- Born: April 8, 1945 (age 81) Montreal, Quebec, Canada
- Occupations: Actor, film director, film producer, screenwriter and composer
- Years active: 1970–2006

= Allan F. Nicholls =

Canadian film actor and director

Allan F. Nicholls (born April 8, 1945) is a Canadian actor, film director, film producer, screenwriter, composer and musician. He was nominated for both a BAFTA and WGA award for his writing on the 1978 film A Wedding. He is often credited as Allan Nicholls.
Allan was lead vocalist in the mid-60s with recording acts J.B. & The Playboys (RCA), who later became The Jaybees (on RCA) then Carnival Connection (Capitol). After playing Claude in the musical "Hair" he returned to Montreal to briefly sing lead vocals with Mashmakhan before releasing a number of solo recordings (with some charting in Canada) before delving into a career with the movie industry. A "J.B. & The Playboys – Anthology" CD was released by Super Oldies in 2005. He is probably most well known to the general public for his role as team captain Johnny Upton in the movie Slap Shot.
____
# What to work on:
A – According to the Allan F. Nicholls biography, what role did he play in the movie Slap Shot?
B – Copy out the part of the Allan F. Nicholls biography starting at "Allan F. Nicholls (born" and ending at "as Allan Nicholls.".
Rely only on the Allan F. Nicholls biography.

Collected data entries
____
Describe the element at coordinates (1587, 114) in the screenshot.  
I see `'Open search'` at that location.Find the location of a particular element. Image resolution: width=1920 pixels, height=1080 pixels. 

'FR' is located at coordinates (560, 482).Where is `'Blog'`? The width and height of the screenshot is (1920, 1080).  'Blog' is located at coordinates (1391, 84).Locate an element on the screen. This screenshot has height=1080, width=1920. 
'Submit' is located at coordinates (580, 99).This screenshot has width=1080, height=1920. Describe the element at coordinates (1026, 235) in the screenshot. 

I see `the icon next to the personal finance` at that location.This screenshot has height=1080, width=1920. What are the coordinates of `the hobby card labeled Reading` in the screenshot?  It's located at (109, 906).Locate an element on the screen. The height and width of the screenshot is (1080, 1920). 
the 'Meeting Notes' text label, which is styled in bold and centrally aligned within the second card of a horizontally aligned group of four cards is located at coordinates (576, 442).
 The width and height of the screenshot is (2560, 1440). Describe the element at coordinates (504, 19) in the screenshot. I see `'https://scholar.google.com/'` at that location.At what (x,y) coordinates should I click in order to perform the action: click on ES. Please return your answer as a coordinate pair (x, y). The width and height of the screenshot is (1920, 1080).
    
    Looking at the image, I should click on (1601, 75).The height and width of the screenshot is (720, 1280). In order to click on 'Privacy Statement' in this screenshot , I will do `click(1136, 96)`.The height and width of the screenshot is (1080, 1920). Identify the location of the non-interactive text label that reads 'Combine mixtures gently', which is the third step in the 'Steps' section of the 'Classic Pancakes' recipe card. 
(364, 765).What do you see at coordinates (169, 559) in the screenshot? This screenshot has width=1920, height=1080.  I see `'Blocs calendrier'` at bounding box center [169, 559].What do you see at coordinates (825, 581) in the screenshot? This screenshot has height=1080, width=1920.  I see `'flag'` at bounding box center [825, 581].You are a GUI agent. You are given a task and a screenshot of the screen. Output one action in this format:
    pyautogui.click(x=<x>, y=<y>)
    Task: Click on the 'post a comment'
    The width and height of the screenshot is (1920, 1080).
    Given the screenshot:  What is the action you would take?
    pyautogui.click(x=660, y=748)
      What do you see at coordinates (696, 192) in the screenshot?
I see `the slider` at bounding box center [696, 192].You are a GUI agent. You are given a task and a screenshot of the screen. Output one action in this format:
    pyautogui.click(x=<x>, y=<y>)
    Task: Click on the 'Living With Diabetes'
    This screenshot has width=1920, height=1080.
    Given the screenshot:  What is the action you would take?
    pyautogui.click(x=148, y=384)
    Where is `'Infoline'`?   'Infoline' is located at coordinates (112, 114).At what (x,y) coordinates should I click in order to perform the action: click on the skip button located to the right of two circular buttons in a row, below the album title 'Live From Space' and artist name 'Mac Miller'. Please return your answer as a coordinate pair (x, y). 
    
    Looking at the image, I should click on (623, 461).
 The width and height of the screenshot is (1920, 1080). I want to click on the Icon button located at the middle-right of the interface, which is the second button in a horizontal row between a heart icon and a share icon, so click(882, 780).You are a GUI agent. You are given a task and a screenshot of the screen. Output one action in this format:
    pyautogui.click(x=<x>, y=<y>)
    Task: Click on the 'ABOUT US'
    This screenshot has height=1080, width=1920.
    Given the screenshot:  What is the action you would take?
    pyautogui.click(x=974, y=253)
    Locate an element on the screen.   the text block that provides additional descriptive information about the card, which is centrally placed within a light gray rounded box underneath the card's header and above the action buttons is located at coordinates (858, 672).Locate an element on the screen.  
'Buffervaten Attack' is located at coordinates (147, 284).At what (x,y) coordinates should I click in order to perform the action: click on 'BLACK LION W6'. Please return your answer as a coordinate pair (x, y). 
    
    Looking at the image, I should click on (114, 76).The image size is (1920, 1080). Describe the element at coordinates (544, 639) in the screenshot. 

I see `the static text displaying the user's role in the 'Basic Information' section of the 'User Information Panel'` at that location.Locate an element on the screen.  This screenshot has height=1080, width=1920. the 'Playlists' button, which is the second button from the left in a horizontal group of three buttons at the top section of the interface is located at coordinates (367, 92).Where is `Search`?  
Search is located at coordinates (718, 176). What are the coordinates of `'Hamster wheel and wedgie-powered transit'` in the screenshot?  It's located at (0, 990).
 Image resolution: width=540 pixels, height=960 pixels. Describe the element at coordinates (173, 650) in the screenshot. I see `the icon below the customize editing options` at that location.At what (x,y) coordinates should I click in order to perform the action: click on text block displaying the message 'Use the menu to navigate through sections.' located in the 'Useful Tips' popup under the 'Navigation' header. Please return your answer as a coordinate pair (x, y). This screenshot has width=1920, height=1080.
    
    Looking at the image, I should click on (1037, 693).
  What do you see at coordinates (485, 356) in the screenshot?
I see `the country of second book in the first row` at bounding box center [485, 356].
____
# Task-by-task solutions:
A – Team captain Johnny Upton.

B –
Allan F. Nicholls (born April 8, 1945) is a Canadian actor, film director, film producer, screenwriter, composer and musician. He was nominated for both a BAFTA and WGA award for his writing on the 1978 film A Wedding. He is often credited as Allan Nicholls.